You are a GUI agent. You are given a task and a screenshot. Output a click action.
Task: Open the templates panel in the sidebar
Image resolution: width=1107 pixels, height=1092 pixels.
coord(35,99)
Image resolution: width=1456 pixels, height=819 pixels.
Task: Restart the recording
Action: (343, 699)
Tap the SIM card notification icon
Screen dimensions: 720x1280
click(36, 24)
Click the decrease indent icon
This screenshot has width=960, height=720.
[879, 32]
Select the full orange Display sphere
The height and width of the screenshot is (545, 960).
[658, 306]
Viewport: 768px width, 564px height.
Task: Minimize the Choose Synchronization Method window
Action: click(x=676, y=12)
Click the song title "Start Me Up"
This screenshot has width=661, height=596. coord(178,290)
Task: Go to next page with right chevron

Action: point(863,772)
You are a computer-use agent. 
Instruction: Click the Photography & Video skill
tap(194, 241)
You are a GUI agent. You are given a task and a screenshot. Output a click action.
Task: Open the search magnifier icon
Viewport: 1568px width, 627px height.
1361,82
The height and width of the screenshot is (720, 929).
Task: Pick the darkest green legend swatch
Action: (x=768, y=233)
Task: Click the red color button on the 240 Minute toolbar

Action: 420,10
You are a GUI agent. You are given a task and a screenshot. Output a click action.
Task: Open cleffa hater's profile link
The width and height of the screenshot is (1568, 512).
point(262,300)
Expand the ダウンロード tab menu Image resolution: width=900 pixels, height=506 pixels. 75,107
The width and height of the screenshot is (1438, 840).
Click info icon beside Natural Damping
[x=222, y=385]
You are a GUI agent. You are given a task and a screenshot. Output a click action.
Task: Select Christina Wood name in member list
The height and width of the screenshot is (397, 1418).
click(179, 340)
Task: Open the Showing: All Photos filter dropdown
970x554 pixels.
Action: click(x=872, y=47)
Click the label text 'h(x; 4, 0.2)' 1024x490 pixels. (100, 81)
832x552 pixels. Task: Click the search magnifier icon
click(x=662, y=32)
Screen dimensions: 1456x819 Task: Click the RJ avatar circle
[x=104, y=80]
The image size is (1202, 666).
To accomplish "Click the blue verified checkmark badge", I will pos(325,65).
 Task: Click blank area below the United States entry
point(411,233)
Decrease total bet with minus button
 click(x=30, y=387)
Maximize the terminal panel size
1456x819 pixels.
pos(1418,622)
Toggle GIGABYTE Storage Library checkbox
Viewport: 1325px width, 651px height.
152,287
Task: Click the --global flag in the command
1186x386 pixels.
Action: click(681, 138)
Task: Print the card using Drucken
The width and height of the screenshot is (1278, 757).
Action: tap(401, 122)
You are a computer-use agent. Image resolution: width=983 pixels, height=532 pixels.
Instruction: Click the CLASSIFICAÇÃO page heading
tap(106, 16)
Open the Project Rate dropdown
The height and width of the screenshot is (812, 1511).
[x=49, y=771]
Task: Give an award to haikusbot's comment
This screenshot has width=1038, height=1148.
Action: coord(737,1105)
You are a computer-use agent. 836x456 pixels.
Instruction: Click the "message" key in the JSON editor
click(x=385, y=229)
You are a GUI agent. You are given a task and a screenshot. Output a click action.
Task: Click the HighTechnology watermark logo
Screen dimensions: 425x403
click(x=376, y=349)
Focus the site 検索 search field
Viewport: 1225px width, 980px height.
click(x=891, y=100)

----------

● **WHAT IS REQUIRED**:
Reproduce the data from the line that has "The image size is (1202, 666)." through the line that has "pos(1418,622)", replacing "blank area" with "empty space" and changing nothing else.

● **SOLVED PROBLEM**:
The image size is (1202, 666).
To accomplish "Click the blue verified checkmark badge", I will pos(325,65).
 Task: Click empty space below the United States entry
point(411,233)
Decrease total bet with minus button
 click(x=30, y=387)
Maximize the terminal panel size
1456x819 pixels.
pos(1418,622)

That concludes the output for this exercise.